In 2010, Lang and Tylo recreated a 1983 lily pond cat-fight between Krystle Carrington and Alexis Colby in the drama Dynasty, shooting the scenes in a koi pond at the CBS Studios. Tommy Garrett of Canyon News said the "two Mrs. Ridge Forresters" had escalated to "all out war". After Stephanie's death, Taylor and Brooke's animosity against one another reignites as Taylor grows closer to Eric in 2013. Tylo said that "When Brooke and Taylor go at it, it really gets a lot of people wound up. I said this brings the show around full circle with everything Stephanie was fighting for, and now the battle has been set for these two to really go at it." In 2018, Brooke and Taylor engage in a food fight at Hope Logan's (Annika Noelle) wedding to Liam Spencer (Scott Clifton), Steffy's ex-husband. Tylo stated, "In the past, Taylor’s tried to play into Brooke’s psychology to find any kind of guilty conscious (...) Now, Taylor realizes Brooke doesn’t have one! There’s no trying to get to her because she doesn’t listen to reason. Taylor’s been letting stuff sit and stew for years. She’s not happy and, now, she’s got to vent!"

====Baby Jack====
In 2007, Brooke and Taylor's rivalry intensified when Brooke begins pursuing Nick Marone (Jack Wagner) while he is married to Taylor. Soap Opera Digest noted that the women were "crossing swords once again for the same man". Tylo observed that both Brooke and Taylor were being written with "more intelligence" this time around, and was happy in revisiting the rivalry between them as "long as it wasn't over Ridge" again. Taylor becomes pregnant with Nick's child through In vitro fertilisation (IVF), having struggled to conceive a child, and gives birth to Jack Marone. However, because of a mistake that Bridget had made in the lab, it was Brooke's eggs which were implanted in Taylor and not the donor's; making Brooke Jack's biological mother. She fears that her baby will be drawn to Brooke. Taylor begins drinking and becomes mentally unstable, with her parental rights being taken away. The scenes where Taylor loses custody and suffers a breakdown in court were filmed shortly after Tylo's own son died. Tylo told On-Air On-Soaps: "I got a lot of emails from people worrying.

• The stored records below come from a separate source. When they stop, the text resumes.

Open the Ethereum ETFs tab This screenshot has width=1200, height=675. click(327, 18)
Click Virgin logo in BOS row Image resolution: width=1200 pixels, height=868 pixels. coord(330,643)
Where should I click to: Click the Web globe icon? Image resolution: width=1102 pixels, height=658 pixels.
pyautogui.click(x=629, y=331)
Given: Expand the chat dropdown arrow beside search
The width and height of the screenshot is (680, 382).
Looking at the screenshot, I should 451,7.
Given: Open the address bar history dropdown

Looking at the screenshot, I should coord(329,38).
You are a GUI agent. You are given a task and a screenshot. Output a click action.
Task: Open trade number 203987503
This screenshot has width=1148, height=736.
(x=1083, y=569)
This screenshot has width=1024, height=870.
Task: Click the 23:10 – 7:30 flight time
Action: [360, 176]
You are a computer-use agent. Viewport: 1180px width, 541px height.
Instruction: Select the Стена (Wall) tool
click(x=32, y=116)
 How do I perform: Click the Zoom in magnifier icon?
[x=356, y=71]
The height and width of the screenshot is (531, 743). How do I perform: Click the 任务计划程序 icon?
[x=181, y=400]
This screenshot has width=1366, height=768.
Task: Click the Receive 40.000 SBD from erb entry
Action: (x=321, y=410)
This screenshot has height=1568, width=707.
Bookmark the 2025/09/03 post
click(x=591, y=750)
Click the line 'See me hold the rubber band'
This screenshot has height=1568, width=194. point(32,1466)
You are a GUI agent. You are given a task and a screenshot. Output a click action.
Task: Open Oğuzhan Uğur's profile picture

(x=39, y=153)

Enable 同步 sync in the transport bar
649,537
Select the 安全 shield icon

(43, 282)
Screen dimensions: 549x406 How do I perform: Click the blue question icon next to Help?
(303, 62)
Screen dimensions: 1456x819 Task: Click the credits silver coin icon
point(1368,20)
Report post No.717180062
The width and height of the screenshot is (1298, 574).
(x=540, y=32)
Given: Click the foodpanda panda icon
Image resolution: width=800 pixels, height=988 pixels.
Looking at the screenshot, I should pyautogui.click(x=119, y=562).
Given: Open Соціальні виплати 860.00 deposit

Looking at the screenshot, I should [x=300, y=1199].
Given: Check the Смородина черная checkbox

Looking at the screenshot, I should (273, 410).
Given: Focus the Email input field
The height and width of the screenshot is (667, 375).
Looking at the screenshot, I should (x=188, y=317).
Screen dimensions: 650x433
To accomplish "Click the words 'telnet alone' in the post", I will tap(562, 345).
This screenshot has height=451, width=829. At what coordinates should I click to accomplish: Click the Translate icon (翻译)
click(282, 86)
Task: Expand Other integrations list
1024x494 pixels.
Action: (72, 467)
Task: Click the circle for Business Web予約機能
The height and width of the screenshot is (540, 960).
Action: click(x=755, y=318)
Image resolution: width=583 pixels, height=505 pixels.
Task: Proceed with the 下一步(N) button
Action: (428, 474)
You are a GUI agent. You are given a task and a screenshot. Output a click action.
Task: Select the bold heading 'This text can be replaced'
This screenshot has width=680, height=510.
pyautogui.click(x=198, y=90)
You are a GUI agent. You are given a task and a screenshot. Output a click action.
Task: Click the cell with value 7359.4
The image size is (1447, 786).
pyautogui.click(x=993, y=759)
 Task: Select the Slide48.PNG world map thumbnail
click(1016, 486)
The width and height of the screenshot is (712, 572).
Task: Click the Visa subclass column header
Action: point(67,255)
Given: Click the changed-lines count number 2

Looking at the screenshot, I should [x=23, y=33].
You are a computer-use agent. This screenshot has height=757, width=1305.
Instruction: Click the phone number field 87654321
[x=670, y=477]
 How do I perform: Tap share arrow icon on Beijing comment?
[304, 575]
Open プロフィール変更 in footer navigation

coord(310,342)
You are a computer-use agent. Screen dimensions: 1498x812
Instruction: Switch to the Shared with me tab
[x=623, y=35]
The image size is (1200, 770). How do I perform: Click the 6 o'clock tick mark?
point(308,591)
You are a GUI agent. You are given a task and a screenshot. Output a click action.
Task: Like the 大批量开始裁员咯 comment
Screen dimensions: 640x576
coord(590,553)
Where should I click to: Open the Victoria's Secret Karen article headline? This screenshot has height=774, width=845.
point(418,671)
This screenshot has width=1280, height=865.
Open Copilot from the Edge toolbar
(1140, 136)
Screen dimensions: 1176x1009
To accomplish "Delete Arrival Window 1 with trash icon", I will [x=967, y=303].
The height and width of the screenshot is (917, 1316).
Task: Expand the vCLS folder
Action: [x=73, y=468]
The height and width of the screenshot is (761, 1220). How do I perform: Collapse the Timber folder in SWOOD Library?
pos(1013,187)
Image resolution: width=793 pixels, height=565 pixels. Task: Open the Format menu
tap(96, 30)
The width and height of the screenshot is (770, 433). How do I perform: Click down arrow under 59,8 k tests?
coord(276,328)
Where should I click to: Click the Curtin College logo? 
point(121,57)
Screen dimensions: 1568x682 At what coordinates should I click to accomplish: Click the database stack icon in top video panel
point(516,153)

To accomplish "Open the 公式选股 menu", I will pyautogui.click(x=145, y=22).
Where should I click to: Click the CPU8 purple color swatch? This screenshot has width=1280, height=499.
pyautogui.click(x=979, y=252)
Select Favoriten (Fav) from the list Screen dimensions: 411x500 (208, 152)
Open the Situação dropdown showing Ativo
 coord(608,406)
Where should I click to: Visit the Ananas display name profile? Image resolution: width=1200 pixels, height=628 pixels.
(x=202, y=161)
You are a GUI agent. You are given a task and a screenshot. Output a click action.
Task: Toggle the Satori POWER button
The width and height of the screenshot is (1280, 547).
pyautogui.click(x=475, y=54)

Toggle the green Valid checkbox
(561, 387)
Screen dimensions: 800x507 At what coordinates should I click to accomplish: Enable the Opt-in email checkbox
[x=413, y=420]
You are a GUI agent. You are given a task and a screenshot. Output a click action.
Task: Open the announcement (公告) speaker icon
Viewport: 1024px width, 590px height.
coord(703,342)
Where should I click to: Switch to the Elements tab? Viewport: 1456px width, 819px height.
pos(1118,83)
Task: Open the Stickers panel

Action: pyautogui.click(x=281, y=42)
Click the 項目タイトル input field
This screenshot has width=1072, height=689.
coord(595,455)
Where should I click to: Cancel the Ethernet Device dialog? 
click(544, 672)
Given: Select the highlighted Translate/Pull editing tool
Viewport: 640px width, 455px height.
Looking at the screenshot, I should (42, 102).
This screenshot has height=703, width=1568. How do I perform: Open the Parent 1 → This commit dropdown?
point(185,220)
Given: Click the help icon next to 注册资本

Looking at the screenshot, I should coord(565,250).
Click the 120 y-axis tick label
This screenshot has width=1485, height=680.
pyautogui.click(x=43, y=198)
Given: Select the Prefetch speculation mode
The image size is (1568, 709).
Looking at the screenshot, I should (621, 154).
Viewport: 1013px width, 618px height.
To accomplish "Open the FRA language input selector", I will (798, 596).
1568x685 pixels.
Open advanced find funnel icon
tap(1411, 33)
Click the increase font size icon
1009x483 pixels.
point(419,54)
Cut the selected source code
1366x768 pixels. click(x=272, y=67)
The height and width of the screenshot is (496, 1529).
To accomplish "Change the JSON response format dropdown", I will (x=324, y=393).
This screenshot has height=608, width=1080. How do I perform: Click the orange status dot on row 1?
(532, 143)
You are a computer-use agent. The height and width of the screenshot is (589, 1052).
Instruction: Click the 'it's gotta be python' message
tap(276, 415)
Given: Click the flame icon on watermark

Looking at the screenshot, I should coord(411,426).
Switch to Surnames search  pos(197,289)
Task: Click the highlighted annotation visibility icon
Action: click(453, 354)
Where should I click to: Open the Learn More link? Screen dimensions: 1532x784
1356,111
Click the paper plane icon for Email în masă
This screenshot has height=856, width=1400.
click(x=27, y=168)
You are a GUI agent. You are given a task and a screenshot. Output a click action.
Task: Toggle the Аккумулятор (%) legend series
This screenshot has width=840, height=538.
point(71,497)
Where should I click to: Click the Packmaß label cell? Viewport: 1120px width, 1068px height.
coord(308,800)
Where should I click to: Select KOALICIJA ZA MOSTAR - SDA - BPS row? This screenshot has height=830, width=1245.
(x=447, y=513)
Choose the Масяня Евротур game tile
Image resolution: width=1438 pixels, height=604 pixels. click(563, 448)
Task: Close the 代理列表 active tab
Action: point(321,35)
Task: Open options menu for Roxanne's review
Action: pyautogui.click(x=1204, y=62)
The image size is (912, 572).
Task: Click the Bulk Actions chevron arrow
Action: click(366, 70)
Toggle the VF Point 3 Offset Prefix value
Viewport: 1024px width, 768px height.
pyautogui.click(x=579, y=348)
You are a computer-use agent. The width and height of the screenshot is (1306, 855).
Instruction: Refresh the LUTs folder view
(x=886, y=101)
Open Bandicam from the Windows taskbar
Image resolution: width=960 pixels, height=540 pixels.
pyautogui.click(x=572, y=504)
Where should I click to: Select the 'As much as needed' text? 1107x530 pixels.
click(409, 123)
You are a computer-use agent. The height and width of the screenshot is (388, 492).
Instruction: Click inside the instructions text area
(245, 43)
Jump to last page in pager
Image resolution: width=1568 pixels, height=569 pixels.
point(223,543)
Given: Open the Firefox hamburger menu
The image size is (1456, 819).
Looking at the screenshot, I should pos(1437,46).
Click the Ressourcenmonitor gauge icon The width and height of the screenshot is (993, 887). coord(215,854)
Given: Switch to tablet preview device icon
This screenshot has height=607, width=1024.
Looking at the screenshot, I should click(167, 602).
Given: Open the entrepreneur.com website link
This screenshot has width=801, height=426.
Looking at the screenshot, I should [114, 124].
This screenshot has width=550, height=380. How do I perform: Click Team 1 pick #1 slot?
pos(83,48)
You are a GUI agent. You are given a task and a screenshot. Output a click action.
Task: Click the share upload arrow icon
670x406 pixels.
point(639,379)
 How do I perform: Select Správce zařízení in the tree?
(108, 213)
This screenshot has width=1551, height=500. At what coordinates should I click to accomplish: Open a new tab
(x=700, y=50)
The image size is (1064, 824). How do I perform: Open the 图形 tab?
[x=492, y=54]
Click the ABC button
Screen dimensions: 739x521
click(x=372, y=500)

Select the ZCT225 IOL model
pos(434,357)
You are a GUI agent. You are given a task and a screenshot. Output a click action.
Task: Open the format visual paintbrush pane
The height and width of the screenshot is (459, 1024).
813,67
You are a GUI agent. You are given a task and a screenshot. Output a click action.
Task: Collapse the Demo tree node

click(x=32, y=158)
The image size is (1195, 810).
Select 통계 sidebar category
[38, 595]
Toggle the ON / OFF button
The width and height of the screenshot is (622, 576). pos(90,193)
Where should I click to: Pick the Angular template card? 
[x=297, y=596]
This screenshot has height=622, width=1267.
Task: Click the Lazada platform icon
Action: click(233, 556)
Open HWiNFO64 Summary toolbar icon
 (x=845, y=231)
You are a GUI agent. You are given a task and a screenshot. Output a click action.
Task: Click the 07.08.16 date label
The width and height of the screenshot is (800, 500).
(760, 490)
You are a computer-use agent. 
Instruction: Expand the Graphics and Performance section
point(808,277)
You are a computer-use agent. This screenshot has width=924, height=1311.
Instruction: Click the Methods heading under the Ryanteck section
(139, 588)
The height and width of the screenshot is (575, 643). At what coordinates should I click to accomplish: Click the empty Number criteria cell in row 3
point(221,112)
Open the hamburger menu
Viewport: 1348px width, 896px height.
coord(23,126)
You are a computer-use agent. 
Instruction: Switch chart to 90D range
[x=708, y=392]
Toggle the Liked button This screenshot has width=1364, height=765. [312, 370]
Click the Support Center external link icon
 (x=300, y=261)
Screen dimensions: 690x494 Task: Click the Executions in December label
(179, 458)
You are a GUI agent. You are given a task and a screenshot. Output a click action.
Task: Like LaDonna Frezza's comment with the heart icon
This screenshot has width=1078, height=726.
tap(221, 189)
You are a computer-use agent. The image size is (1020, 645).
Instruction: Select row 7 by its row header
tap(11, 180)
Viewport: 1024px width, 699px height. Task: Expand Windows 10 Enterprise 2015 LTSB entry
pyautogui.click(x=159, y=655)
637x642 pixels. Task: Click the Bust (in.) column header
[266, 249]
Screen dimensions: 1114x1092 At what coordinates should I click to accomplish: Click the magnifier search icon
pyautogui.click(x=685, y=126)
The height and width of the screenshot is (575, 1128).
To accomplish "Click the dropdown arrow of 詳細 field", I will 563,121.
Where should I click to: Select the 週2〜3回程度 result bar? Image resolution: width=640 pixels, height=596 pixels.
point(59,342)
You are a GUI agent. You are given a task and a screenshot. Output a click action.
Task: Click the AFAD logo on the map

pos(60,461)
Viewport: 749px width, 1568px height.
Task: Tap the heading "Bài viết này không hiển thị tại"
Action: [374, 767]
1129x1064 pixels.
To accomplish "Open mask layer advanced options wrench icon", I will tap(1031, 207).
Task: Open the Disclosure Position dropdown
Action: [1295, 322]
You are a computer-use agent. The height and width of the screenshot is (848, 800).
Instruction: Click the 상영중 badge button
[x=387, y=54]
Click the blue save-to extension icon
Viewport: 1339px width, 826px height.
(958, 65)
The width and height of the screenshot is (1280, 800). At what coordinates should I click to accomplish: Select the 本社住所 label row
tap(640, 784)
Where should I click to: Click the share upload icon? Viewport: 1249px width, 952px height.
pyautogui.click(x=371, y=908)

They would go from worrying about me to saying, 'Was I okay with those scenes and after them?'" The actress said that she tapped into her own tragedy when portraying those scenes, and allowed herself to feel the "feeling that will never go away which is, 'It's not fair'". Taylor is soon awarded joint custody of Jack when she passes a mental health evaluation. However, she cannot bond with him and ends up giving Jack to Brooke in the end.

===Departure (2002)===
In October 2002, it was announced that Bradley Bell had decided to kill off Taylor, and Tylo would depart the role after twelve years. In a statement on her website, she wrote: "It is with great sadness I have to tell you that Brad has decided to kill off the character Taylor. He feels the character is too good and has too much integrity to take her down other paths—in a word, played out." The actress confessed that she was unhappy with her character's direction at the time of her exit, saying: "I really felt like Taylor had lost the wind from her sails and was going nowhere." Tylo said that "It just seemed like everything had to do with whether or not there was a woman after her husband" and that she was "done with it", revealing that her unhappiness with the writing began when the character of Morgan appeared on the show. Furthermore, both Tylo and Bell agreed that Taylor was at a "brick wall", but Bell was "afraid to go beyond that" and have the character go "off the deep end", in fear of destroying her integrity. However, Tylo believed that "in reality that's what she needed – to be more human. But she just got boring instead". Tylo added: "Taylor either needed to die or she needed to go berserk and lose her mind or something, which I think would have made a lot of people mad." Taylor is gunned down by Sheila Carter (Kimberlin Brown) and, despite undergoing surgery, she dies in Ridge's arms due to her injuries. Tylo eventually returned to the soap, with Taylor revealed to be alive in 2005.

==Storylines==

===1990–2002===
Her father is Jack Hamilton (Chris Robinson), and she has a younger brother, Zachary. Taylor's mother, Sharon, died when she was a child which led to Jack's gambling addiction. Her chaotic childhood led to Taylor becoming a psychiatrist. She was in an abusive relationship with Blake Hayes (Peter Brown) who also stalked her.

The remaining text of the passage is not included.